Using this definition on our asset we see for example:
  • Compared with the benchmark SPY (8.48 ) in the period of the last 5 years, the Ulcer Index of 50 of Viacom is greater, thus worse.
  • Looking at Downside risk index in of 33 in the period of the last 3 years, we see it is relatively larger, thus worse in comparison to SPY (5.54 ).

MaxDD:

'Maximum drawdown measures the loss in any losing period during a fund’s investment record. It is defined as the percent retrenchment from a fund’s peak value to the fund’s valley value. The drawdown is in effect from the time the fund’s retrenchment begins until a new fund high is reached. The maximum drawdown encompasses both the period from the fund’s peak to the fund’s valley (length), and the time from the fund’s valley to a new fund high (recovery). It measures the largest percentage drawdown that has occurred in any fund’s data record.'

Applying this definition to our asset in some examples:
  • Compared with the benchmark SPY (-24.5 days) in the period of the last 5 years, the maximum reduction from previous high of -68.6 days of Viacom is lower, thus worse.
  • During the last 3 years, the maximum reduction from previous high is -51.3 days, which is smaller, thus worse than the value of -18.8 days from the benchmark.

MaxDuration:

'The Drawdown Duration is the length of any peak to peak period, or the time between new equity highs. The Max Drawdown Duration is the worst (the maximum/longest) amount of time an investment has seen between peaks (equity highs) in days.'

Which means for our asset as example:
  • The maximum time in days below previous high water mark over 5 years of Viacom is 1245 days, which is higher, thus worse compared to the benchmark SPY (488 days) in the same period.
  • During the last 3 years, the maximum days below previous high is 674 days, which is greater, thus worse than the value of 199 days from the benchmark.

AveDuration:

'The Drawdown Duration is the length of any peak to peak period, or the time between new equity highs.
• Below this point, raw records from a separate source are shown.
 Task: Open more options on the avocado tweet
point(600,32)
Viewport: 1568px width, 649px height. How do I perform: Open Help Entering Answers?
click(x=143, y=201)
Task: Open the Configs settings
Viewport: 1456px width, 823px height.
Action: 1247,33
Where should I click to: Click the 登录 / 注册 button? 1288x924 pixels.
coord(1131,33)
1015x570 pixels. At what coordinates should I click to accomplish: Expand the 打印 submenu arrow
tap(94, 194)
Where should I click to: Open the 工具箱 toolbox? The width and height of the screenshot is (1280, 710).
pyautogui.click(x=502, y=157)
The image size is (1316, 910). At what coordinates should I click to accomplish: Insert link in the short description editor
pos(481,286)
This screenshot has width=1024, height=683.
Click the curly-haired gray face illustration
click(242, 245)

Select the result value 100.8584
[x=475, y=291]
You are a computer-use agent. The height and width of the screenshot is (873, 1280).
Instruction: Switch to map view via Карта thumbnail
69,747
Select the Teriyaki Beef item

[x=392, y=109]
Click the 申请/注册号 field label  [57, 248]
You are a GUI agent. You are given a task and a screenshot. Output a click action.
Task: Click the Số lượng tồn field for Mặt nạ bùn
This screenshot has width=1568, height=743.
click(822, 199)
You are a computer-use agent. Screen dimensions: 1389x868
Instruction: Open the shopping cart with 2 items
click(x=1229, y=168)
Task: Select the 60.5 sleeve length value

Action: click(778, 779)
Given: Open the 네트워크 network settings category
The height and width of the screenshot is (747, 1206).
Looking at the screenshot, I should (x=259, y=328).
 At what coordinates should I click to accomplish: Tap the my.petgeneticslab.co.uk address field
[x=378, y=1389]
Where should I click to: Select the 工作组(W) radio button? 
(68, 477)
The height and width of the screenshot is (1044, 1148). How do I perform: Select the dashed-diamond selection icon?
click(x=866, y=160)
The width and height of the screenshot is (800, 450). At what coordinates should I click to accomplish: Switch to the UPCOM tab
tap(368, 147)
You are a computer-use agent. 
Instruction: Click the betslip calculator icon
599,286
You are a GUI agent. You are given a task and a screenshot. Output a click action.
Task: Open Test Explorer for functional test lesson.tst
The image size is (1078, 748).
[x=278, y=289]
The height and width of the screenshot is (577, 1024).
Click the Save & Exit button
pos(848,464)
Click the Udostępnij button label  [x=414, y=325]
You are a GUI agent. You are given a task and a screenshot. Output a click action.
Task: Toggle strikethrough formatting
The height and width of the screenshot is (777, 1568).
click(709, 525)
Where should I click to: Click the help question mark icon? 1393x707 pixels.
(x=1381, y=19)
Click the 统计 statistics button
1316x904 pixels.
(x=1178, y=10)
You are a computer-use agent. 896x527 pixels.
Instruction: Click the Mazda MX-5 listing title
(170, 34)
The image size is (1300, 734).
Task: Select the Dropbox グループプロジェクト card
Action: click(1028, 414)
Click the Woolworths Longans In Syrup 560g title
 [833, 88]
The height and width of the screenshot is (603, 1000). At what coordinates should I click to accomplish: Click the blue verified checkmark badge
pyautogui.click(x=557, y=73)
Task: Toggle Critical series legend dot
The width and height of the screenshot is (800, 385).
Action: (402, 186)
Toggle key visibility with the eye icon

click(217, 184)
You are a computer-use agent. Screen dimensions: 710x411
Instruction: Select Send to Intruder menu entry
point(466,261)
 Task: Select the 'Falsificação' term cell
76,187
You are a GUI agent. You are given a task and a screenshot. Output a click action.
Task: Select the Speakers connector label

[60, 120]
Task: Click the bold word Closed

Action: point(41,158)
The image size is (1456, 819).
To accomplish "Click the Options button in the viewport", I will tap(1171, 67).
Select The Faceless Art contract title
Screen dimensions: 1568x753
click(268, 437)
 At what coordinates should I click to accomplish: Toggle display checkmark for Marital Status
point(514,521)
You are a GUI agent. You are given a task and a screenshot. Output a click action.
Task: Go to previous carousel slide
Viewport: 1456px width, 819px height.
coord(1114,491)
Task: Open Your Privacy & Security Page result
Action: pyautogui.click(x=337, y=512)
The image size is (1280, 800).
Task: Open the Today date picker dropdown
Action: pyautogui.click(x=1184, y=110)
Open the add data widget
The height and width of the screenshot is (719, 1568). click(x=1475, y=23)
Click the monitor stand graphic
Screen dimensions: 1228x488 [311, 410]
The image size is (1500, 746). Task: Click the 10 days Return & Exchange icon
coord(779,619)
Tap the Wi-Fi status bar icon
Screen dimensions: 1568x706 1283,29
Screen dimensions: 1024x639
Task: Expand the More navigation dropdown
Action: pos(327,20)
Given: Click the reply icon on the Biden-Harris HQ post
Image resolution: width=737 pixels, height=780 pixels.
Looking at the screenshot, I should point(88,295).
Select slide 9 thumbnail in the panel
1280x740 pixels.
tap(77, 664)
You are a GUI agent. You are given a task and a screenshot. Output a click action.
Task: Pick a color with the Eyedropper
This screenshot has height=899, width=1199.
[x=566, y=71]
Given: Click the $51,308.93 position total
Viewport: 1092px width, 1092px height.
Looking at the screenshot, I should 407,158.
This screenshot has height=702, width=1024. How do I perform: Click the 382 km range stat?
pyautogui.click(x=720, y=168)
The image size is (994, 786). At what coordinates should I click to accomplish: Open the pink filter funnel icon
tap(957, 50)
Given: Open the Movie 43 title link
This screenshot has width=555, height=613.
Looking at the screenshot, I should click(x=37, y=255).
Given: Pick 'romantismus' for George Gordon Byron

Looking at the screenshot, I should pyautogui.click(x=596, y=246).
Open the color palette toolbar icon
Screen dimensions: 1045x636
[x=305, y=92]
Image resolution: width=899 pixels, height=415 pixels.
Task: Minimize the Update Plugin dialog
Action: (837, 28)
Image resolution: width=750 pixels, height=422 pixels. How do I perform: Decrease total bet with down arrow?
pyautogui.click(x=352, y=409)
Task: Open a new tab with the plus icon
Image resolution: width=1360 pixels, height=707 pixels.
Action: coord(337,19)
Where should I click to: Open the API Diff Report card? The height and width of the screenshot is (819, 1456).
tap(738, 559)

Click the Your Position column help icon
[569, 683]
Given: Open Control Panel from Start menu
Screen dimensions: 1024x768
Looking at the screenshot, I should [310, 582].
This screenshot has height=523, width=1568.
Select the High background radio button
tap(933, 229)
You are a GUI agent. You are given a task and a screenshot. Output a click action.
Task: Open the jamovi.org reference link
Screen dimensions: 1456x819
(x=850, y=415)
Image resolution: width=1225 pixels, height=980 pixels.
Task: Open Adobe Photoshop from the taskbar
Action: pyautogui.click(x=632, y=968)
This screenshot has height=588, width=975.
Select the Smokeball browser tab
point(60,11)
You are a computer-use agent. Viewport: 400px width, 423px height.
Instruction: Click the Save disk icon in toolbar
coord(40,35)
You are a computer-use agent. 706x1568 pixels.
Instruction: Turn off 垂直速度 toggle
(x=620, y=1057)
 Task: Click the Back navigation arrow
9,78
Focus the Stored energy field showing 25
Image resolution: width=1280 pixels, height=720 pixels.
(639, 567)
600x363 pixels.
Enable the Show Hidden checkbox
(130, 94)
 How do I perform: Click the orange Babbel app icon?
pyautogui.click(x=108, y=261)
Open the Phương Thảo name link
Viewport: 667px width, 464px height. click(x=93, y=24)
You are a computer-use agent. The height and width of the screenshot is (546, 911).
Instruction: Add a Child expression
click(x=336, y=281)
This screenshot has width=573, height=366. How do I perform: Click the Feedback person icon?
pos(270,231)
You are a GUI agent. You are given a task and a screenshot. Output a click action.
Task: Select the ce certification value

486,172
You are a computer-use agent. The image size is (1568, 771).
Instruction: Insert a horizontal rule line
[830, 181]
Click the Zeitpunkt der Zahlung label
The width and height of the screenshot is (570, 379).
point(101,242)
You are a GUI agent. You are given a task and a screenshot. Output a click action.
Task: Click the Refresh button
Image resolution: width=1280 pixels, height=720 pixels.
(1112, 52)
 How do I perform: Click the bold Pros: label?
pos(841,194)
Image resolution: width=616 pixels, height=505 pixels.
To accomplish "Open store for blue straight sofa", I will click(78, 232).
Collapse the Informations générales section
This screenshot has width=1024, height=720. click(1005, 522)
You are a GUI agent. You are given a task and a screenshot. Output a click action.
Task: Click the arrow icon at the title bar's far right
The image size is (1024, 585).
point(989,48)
The Avg Drawdown Duration is the average amount of time an investment has seen between peaks (equity highs), or in other terms the average of time under water of all drawdowns. So in contrast to the Maximum duration it does not measure only one drawdown event but calculates the average of all.'

Which means for our asset as example:
  • Looking at the average days below previous high of 618 days in the last 5 years of Viacom, we see it is relatively greater, thus worse in comparison to the benchmark SPY (119 days)
  • During the last 3 years, the average days under water is 310 days, which is higher, thus worse than the value of 44 days from the benchmark.

Performance (YTD)

Historical returns have been extended using synthetic data.

Allocations ()

Allocations

Returns (%)

  • Note that yearly returns do not equal the sum of monthly returns due to compounding.
  • Performance results of Viacom are hypothetical and do not account for slippage, fees or taxes.